Apenas había suministros tan elementales como agua caliente y vendajes. Hasta el extremo de que tuvieron que improvisar complicadas operaciones de cabeza o de pecho, «sólo iluminados por la luz de las linternas».
Ni rastro de su paso
Cuando Salaria Kea abandonó España, después de ser capturada por el Ejército Nacional y escapar, su memoria quedó sepultada por cuarenta años de Dictadura. Nadie nunca se atrevió a escribir una línea de alabanza a la tarea que realizó, al menos dentro de nuestras fronteras. El recuerdo de esta heroína, como el de tantos otros, se convirtió en anatema.
Uno de los lugares donde Salaria pudo prestar sus servicios fue el colegio marista de La Merced. En 1935, se adquirió por compra este centro a los Hermanos Maristas, creándose allí la Facultad de Filosofía y Letras y la Universidad de Murcia en general. Sin embargo, al inicio de la Guerra Civil, la facultad fue reconvertida en hospital de las Brigadas Internacionales. Así permaneció hasta 1939, cuando regresó la actividad académica, con apenas unos cuantos profesores y alrededor de 300 alumnos.
Muy pronto se hizo necesario ampliar las instalaciones y las Brigadas Internacionales habilitaron el Santuario de la Fuensanta. Entretanto, en Archena se mantenía otro centro médico, en este caso mixto: era gestionado por el Ejército Popular y las Brigadas.

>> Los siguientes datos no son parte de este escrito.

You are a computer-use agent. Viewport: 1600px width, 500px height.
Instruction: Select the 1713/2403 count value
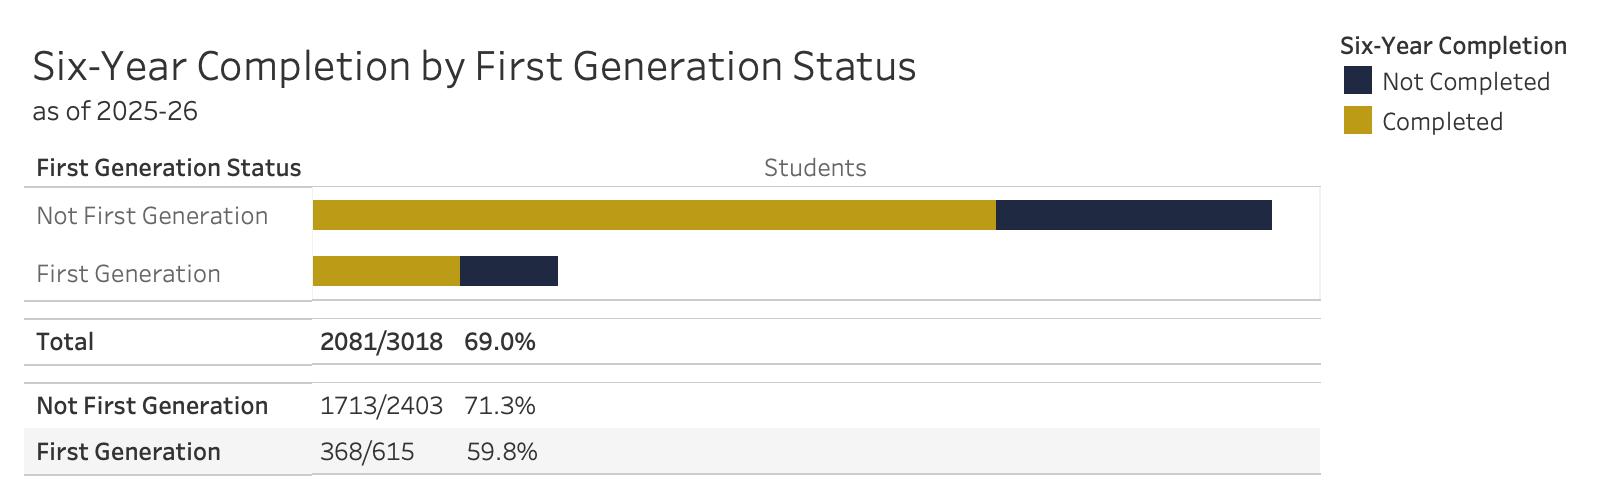381,406
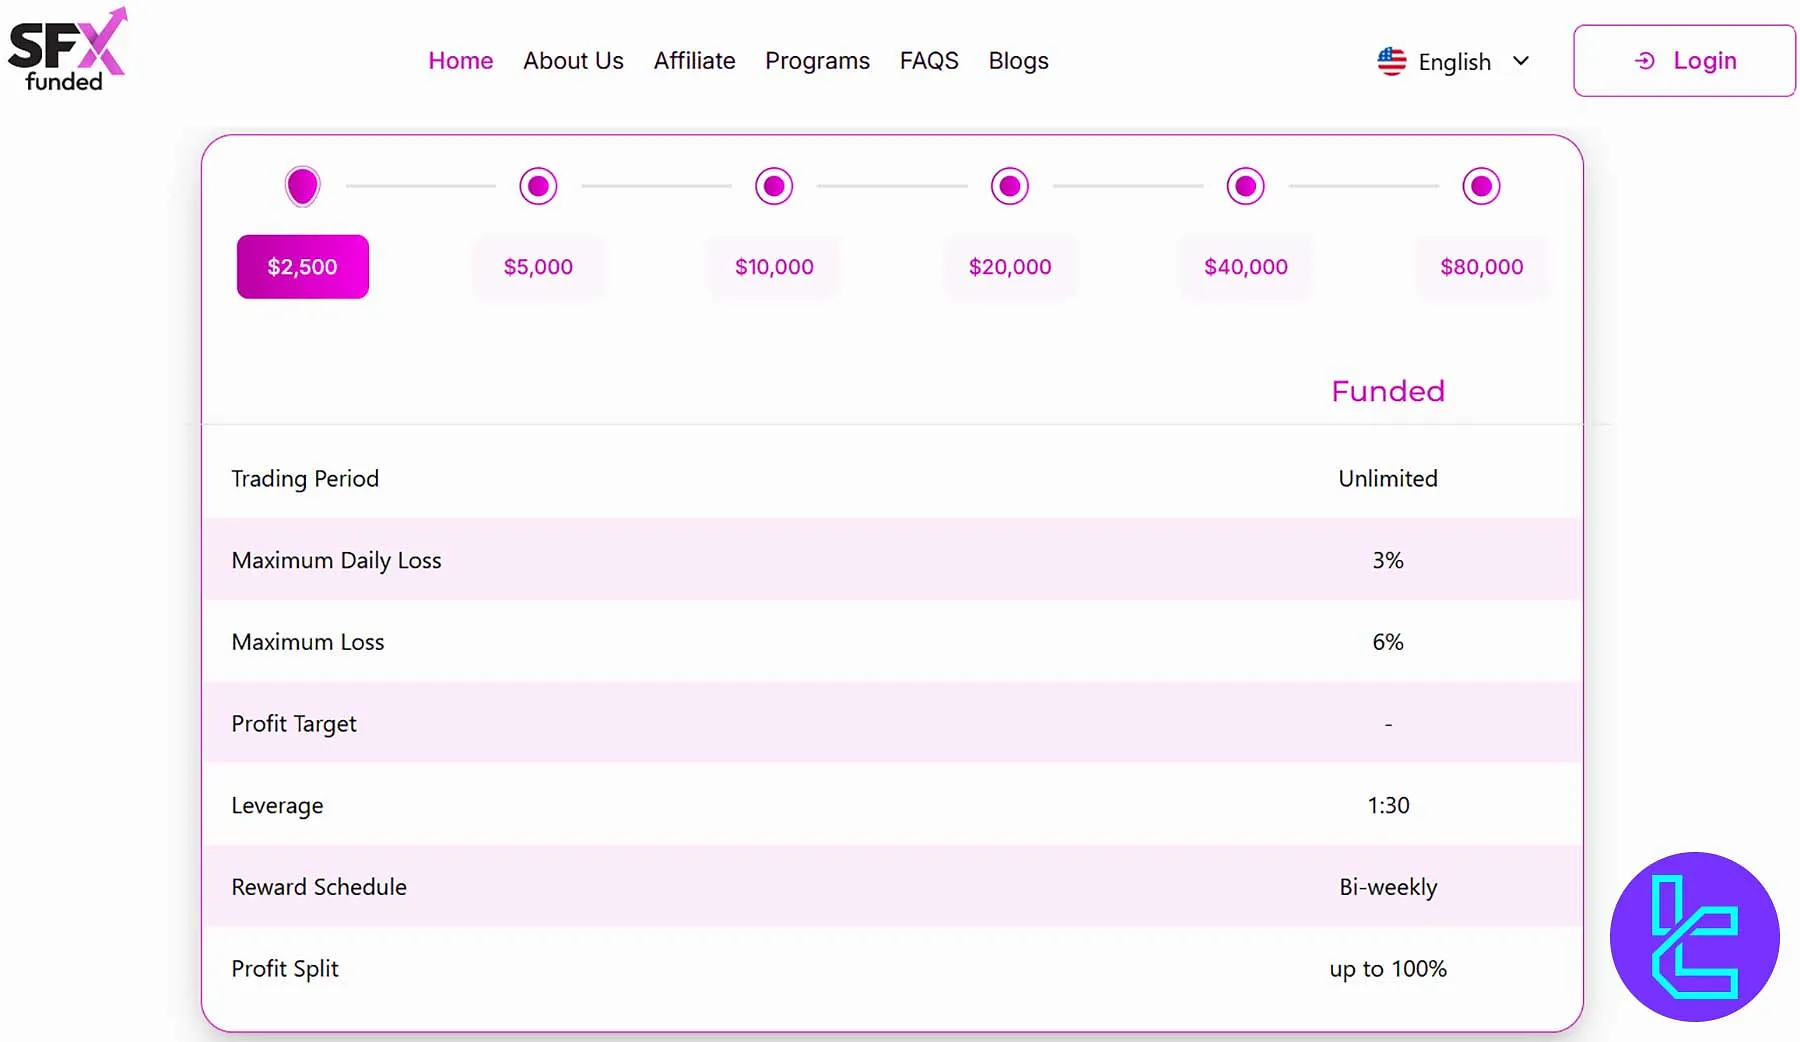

Salaria describió después que las camas de los hospitales donde trabajó se llenaban de «soldados de casi todas las razas: checos de Praga y de pueblos bohemios, húngaros, franceses y finlandeses, alemanes e italianos, exiliados o escapados de campos de concentración; etíopes de Djibouti, que intentaban recuperar la libertad de Etiopía estrangulando las fuerzas de Mussolini en España […], negros de los estados del Sur de Estados Unidos. Estas diferencias de razas, color, nacionalidad y religión se superaron para hacer de España la tumba del fascismo».
La enfermera que el poeta americano Langston Hughes describió entonces como «una delgada muchacha color chocolate» supo emplear cuanto la rodeaba para salvar vidas. Poco le importaba el intenso debate que dividía a muchos americanos. Salaria Kea fue capturada por el ejército de Franco y, durante algunas semanas, fue testigo de innumerables fusilamientos. Por suerte, logró escapar y huir a su país, desde donde siguió impulsando la causa de la República. Durante la Segunda Guerra Mundial regresó a Europa, conoció a un irlandés y se casó.
La pareja vivió muchos años en una casa de Nueva York, para regresar más tarde a su ciudad natal. Allí falleció en mayo de 1990. Y ahora, justo 17 años después de su muerte, mientras la exposición neoyorquina la devuelve a la actualidad, acaso como un homenaje aplazado, se publica el rostro de aquella delgada muchacha color chocolate que se jugó la vida por salvar la vida de tantos murcianos.